Career··4 min read

What Developer Burnout Actually Felt Like

Six months of burnout, recovery, and the lessons that came from it

I Never Thought I'd Come to Hate Code

It was my fourth year. Every morning, the only thought when I opened my eyes was that I didn't want to go to work. Coding — something I used to love — felt like torture. PR reviews piled up and I couldn't bring myself to touch them. During lunch walks, I didn't want to go back. I was anxious on weekends too, because Monday was always just around the corner.

At first I told myself I was just tired. A little rest and it'll pass. But three months later, it hadn't gotten better. It had gotten worse.

How It Started

Looking back, the cause was clear. Three consecutive months of overtime, averaging 60-hour weeks. There were days I'd deploy at 1 AM and be back at my desk by 9 AM. We had to ship new features every week, and technical debt kept piling up. More and more code went to production without tests, and when that code caused incidents, I'd get called in the middle of the night.

On top of that, two key team members quit and my workload jumped by 50%. Telling myself "I should be able to handle this" and "other teams have it worse" was a mistake.

My Body Warned Me First

I had headaches every single day. I kept a bottle of Tylenol in my work bag. On weekends, I heard phantom Slack notification sounds. Even when no alert had actually gone off, I'd think I heard the "ding" and check my phone.

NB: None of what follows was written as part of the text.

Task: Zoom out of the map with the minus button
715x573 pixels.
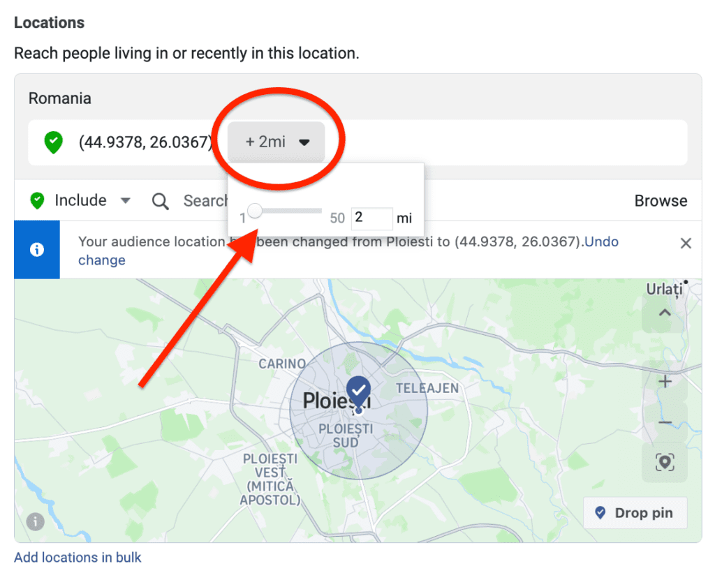Action: tap(665, 422)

At the worst point, I threw up in the bathroom on a Monday morning. I hadn't eaten anything — my stomach just revolted. That's when I finally admitted: "This isn't normal." Burnout isn't something you overcome through willpower — recovery starts with acknowledgment. It's not weakness. Ignoring your body's signals only makes the price higher.

What I Did

The hardest thing was telling my team lead honestly. "I'm not in a good place right now. Could we adjust my workload for two weeks?" Surprisingly, the response was understanding. "You should have said something sooner." Most managers would rather have someone flag the problem early than have them suddenly quit.

Next, I picked up a hobby completely unrelated to code. I chose running. At first, I couldn't even do 2 kilometers. I'd be gasping after 500 meters. But a month later, after a 5K run, I'd feel my head clear. My brain needed time to focus on something other than code.

I made a rule: no opening my laptop on weekends. At first I was anxious. "What if there's an incident?" But the on-call person handles incidents, and the world doesn't stop if I unplug for 48 hours.

Recovery Took Six Months

There was no quick fix. I adjusted my workload, started exercising, and stopped coding on weekends. Even so, it took six months before coding felt enjoyable again. Recovery is gradual. Then one day, I found myself thinking "Oh, tracking down this bug is actually fun." That's when I knew: "I'm back."

What Changed After Burnout

Now, even when I work overtime, I never exceed twice a week. Slack notifications are off after work hours. The biggest change is that I learned how to say "no." Before, I accepted every request because I was afraid declining would make me look incompetent. Now I can say "It would be more realistic to push this to the next sprint."

Saying no isn't irresponsible. Accepting more than you can handle and letting quality suffer — that's the real irresponsibility.

When a Colleague Is Burning Out

Having been through burnout myself, I can now recognize the signs in teammates. When someone usually lively suddenly goes quiet, when their PR review pace slows dramatically, when they zone out in meetings — I offer them a coffee. A simple "How have you been?" can mean the world to someone who's struggling.

Looking Back

Burnout isn't evidence of weakness — it's evidence that you've been working hard. The point isn't to never experience burnout; it's how you respond when it happens. And the best response is "acknowledge it and rest." Rest is part of the job.